PROVIDED PASSAGE
*-*-*

The Court of Appeal allowed the appeal to the extent of the more narrowly confined disclosure sought by Addleman. It highlighted that Ms Jamieson was a beneficiary and controlled the sole trustee and two corporate beneficiaries. The only other beneficiaries were Addleman and her husband. If the basic trust documents were not disclosed to Addleman, there would effectively be no one who could hold the trustees to account. The trustees’ administration would ‘remain secret and beyond scrutiny’.[12]

The Supreme Court

Lambie Trustee was granted leave to appeal the Court of Appeal’s finding that legal opinions and other advice be disclosed. The question before the Supreme Court was whether the Court of Appeal was correct to reject the applicant’s claims of legal advice privilege and litigation privilege.

Trustee information v personal information

As a starting point, the Supreme Court drew a distinction between ‘trustee information’, being information generated or held by the trustees for the purposes of a trust, and ‘personal information’, being information held by a trustee relating to a trust that is personal to the trustee.

Trustee information is susceptible to court‑ordered disclosure to beneficiaries, but disclosure will only be required if it is appropriate to ensure trustee accountability.[13] Further, trustees who have legal professional privilege as against a beneficiary in relation to certain information may not be compelled to disclose that trustee information to the beneficiary.[14]

Personal information, on the other hand, is not subject to court‑ordered disclosure, although it may have to be produced in discovery.[15] Whether information is personal to the trustee is distinct from whether a trustee may claim legal professional privilege.[16] That said, where the information consists of legal advice, some considerations, such as who paid for that advice, may be relevant to both issues.[17] The Supreme Court noted that ‘[a]s a rough rule of thumb, advice paid for using trust money is most unlikely to be personal to a trustee … because trustees must not use trust funds for their own purposes’.[18]

Based on the general information provided to the Supreme Court about the nature of the advice, it concluded that this all fell within the ambit of trustee information and it was therefore open to the Supreme Court to order that it be disclosed to Addleman.

*-*-*

REQUIRED TASK 1
Decide whether each statement agrees with the trust disclosure case summary. Answer yes or no for each, and quote the deciding words.
(a) The Court of Appeal granted Addleman the full disclosure she had originally sought.
(b) Personal information held by a trustee is not subject to court-ordered disclosure.
(c) The Supreme Court concluded that the advice in question was personal information.
REQUIRED TASK 2
In the trust disclosure case summary, which party received leave to appeal the Court of Appeal's finding that legal opinions and other advice be disclosed?
REQUIRED TASK 3
Pick up the trust disclosure case summary after its final sentence and continue it in the same formal register.
The entries were taken from a separate source and are unrelated to the trust disclosure case summary.

RECORDS
*-*-*

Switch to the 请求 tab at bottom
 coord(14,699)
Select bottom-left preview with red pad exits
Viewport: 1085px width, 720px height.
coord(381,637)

*-*-*

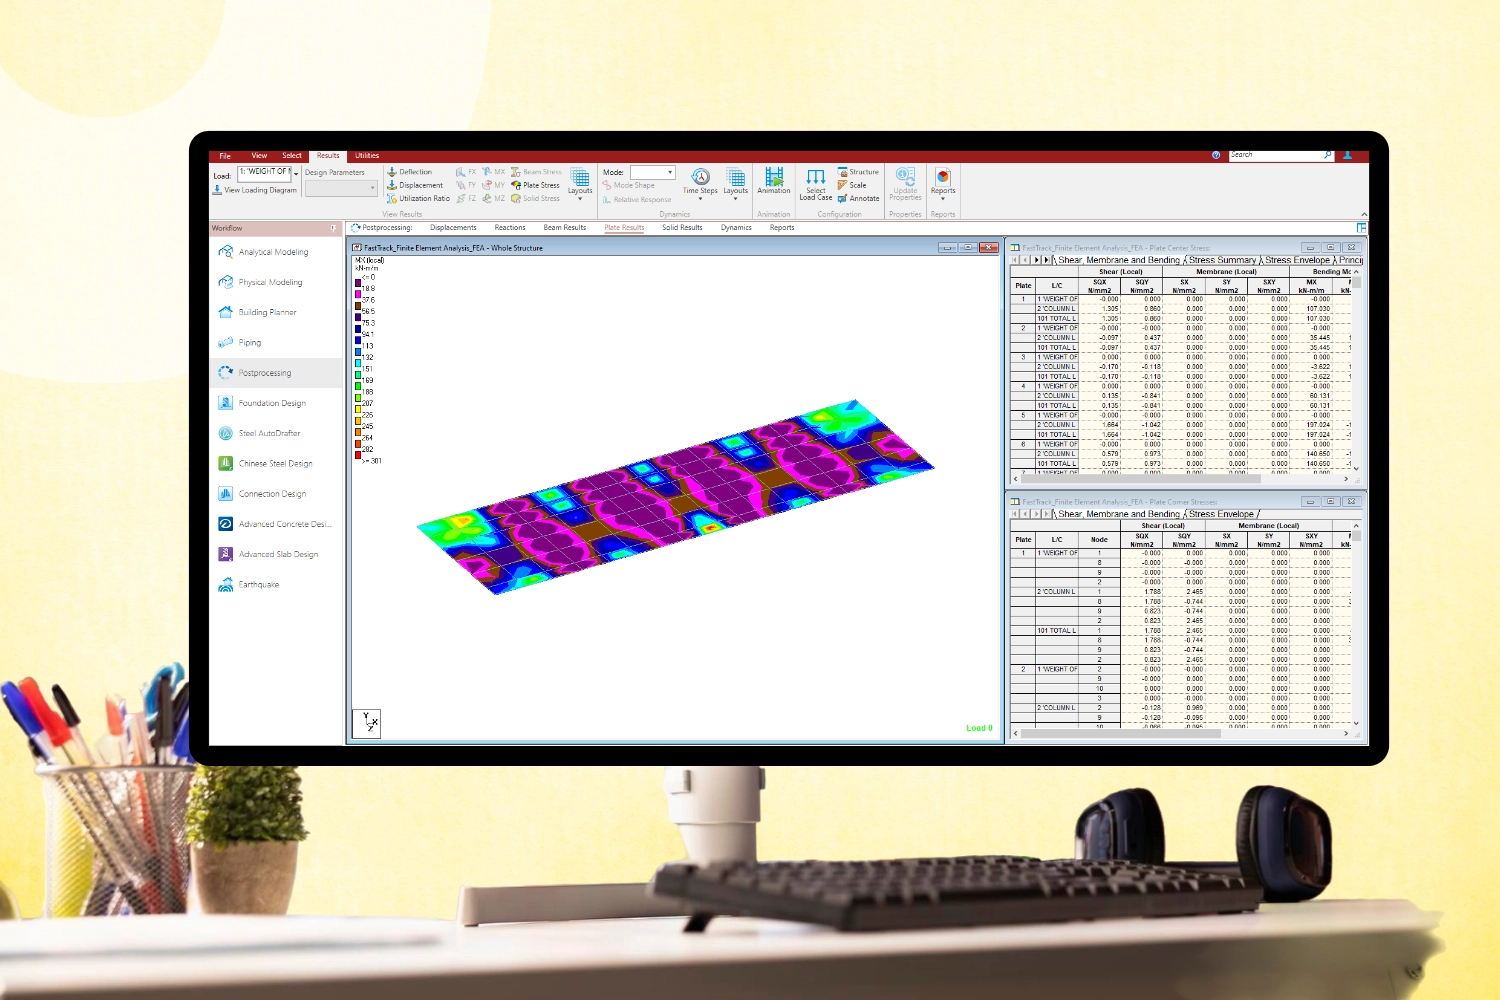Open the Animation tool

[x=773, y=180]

*-*-*

WRITTEN REPLY 1
(a) No: "The Court of Appeal allowed the appeal to the extent of the more narrowly confined disclosure sought by Addleman."
(b) Yes: "Personal information, on the other hand, is not subject to court‑ordered disclosure"
(c) No: "it concluded that this all fell within the ambit of trustee information"

WRITTEN REPLY 2
Lambie Trustee

WRITTEN REPLY 3
Joint interest exception

The Supreme Court considered three broad categories of legal advice on appeal. First, legal advice given to the trustees relating to the general administration of the Trust, including the distribution to Addleman in 2002. Second, legal advice given to the trustees as to what documents should be disclosed to Addleman. Third, legal advice given to Lambie Trustee from June 2015, when the proceedings commenced, in connection with the litigation. The Supreme Court found that all the advice was undoubtedly covered by legal professional privilege as against third parties. However, the key question was whether Addleman had a joint interest in the advice, meaning that Lambie Trustee could not exercise privilege against her.[19]

As highlighted by the Supreme Court, the joint interest exception first developed in respect of trust law and the ability of beneficiaries to obtain legal advice given to trustees relating to the trust’s administration.[20] There is now a substantial body of case law applying the exception to disputes between trustees and beneficiaries.[21] The Supreme Court outlined that the exception is founded on the assumption that advice to which it applies is obtained for the benefit of the beneficiaries.[22] Where that assumption no longer applies, the joint interest on which the exception is based comes to an end.[23] This generally occurs where the advice was obtained by the trustees in the context of hostile litigation with a beneficiary.

Applying these principles to legal advice relating to the general administration of the Trust, the Supreme Court found there was no basis on which Lambie Trustee could maintain a claim to legal professional privilege as against Addleman.

In relation to the second category, advice on disclosure to Addleman, the Supreme Court reviewed the correspondence between Kemps and Addleman’s solicitors. There was no mention of proceedings until Addleman’s solicitors’ letter in April 2004, which referred to issuing proceedings being one of ‘her options’, which ‘should not be necessary’.[24] When the correspondence from Addleman’s solicitors recommenced in September 2014, they again referred to a formal application if the information was not forthcoming. In November 2014, they asked Kemps to confirm that his firm was authorised to accept service of any proceedings issued against the Trust, which Kemps did in his response of 19 November 2014.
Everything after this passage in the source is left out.